## Work order:
Please repeat the whole listing verbatim.
START Input material
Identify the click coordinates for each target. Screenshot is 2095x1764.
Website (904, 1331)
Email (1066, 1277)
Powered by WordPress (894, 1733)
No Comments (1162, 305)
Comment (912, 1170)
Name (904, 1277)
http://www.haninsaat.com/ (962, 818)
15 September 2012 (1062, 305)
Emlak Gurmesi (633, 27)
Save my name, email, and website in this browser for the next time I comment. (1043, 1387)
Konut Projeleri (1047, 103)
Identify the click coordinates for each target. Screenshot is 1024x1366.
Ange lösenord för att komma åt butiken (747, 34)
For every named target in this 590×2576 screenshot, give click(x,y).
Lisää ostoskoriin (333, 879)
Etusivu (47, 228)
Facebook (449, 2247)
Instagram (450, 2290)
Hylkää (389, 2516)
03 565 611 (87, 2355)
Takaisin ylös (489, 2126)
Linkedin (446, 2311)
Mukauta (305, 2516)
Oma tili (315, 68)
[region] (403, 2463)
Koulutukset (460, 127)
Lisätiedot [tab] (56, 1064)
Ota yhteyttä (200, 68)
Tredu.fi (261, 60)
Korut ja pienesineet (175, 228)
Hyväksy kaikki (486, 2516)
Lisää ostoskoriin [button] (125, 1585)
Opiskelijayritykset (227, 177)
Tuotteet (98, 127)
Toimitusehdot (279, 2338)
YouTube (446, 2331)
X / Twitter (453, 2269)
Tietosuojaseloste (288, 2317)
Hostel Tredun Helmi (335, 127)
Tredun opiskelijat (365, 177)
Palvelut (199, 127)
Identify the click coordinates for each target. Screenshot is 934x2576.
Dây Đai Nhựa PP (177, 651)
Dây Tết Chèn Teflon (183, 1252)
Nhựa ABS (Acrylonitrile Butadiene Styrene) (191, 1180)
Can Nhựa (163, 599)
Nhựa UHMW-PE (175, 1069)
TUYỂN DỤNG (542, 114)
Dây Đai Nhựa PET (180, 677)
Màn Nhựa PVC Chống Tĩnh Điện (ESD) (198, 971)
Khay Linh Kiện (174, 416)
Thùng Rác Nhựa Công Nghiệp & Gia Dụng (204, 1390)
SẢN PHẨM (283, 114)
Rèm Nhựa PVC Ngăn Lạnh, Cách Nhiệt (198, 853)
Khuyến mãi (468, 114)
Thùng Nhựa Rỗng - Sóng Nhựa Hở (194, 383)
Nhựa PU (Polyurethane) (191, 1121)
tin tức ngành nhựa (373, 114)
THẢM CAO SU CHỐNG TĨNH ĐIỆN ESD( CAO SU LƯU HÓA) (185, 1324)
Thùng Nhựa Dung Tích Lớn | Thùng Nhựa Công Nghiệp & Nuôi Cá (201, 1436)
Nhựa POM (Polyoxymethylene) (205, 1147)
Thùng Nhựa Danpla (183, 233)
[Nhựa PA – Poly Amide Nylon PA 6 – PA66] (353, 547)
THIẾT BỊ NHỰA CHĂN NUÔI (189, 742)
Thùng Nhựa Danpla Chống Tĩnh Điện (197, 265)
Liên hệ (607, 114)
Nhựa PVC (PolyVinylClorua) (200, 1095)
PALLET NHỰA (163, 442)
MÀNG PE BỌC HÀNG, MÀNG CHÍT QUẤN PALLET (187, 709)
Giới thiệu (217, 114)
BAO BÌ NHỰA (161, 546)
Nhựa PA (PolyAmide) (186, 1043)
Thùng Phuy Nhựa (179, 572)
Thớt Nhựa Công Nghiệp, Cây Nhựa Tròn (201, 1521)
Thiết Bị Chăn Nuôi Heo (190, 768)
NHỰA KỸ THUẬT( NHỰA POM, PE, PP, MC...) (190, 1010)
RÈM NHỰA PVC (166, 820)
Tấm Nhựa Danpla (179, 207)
END Input material
## Task result:
Identify the click coordinates for each target. Screenshot is 2095x1764.
Website (904, 1331)
Email (1066, 1277)
Powered by WordPress (894, 1733)
No Comments (1162, 305)
Comment (912, 1170)
Name (904, 1277)
http://www.haninsaat.com/ (962, 818)
15 September 2012 (1062, 305)
Emlak Gurmesi (633, 27)
Save my name, email, and website in this browser for the next time I comment. (1043, 1387)
Konut Projeleri (1047, 103)
Identify the click coordinates for each target. Screenshot is 1024x1366.
Ange lösenord för att komma åt butiken (747, 34)
For every named target in this 590×2576 screenshot, give click(x,y).
Lisää ostoskoriin (333, 879)
Etusivu (47, 228)
Facebook (449, 2247)
Instagram (450, 2290)
Hylkää (389, 2516)
03 565 611 (87, 2355)
Takaisin ylös (489, 2126)
Linkedin (446, 2311)
Mukauta (305, 2516)
Oma tili (315, 68)
[region] (403, 2463)
Koulutukset (460, 127)
Lisätiedot [tab] (56, 1064)
Ota yhteyttä (200, 68)
Tredu.fi (261, 60)
Korut ja pienesineet (175, 228)
Hyväksy kaikki (486, 2516)
Lisää ostoskoriin [button] (125, 1585)
Opiskelijayritykset (227, 177)
Tuotteet (98, 127)
Toimitusehdot (279, 2338)
YouTube (446, 2331)
X / Twitter (453, 2269)
Tietosuojaseloste (288, 2317)
Hostel Tredun Helmi (335, 127)
Tredun opiskelijat (365, 177)
Palvelut (199, 127)
Identify the click coordinates for each target. Screenshot is 934x2576.
Dây Đai Nhựa PP (177, 651)
Dây Tết Chèn Teflon (183, 1252)
Nhựa ABS (Acrylonitrile Butadiene Styrene) (191, 1180)
Can Nhựa (163, 599)
Nhựa UHMW-PE (175, 1069)
TUYỂN DỤNG (542, 114)
Dây Đai Nhựa PET (180, 677)
Màn Nhựa PVC Chống Tĩnh Điện (ESD) (198, 971)
Khay Linh Kiện (174, 416)
Thùng Rác Nhựa Công Nghiệp & Gia Dụng (204, 1390)
SẢN PHẨM (283, 114)
Rèm Nhựa PVC Ngăn Lạnh, Cách Nhiệt (198, 853)
Khuyến mãi (468, 114)
Thùng Nhựa Rỗng - Sóng Nhựa Hở (194, 383)
Nhựa PU (Polyurethane) (191, 1121)
tin tức ngành nhựa (373, 114)
THẢM CAO SU CHỐNG TĨNH ĐIỆN ESD( CAO SU LƯU HÓA) (185, 1324)
Thùng Nhựa Dung Tích Lớn | Thùng Nhựa Công Nghiệp & Nuôi Cá (201, 1436)
Nhựa POM (Polyoxymethylene) (205, 1147)
Thùng Nhựa Danpla (183, 233)
[Nhựa PA – Poly Amide Nylon PA 6 – PA66] (353, 547)
THIẾT BỊ NHỰA CHĂN NUÔI (189, 742)
Thùng Nhựa Danpla Chống Tĩnh Điện (197, 265)
Liên hệ (607, 114)
Nhựa PVC (PolyVinylClorua) (200, 1095)
PALLET NHỰA (163, 442)
MÀNG PE BỌC HÀNG, MÀNG CHÍT QUẤN PALLET (187, 709)
Giới thiệu (217, 114)
BAO BÌ NHỰA (161, 546)
Nhựa PA (PolyAmide) (186, 1043)
Thùng Phuy Nhựa (179, 572)
Thớt Nhựa Công Nghiệp, Cây Nhựa Tròn (201, 1521)
Thiết Bị Chăn Nuôi Heo (190, 768)
NHỰA KỸ THUẬT( NHỰA POM, PE, PP, MC...) (190, 1010)
RÈM NHỰA PVC (166, 820)
Tấm Nhựa Danpla (179, 207)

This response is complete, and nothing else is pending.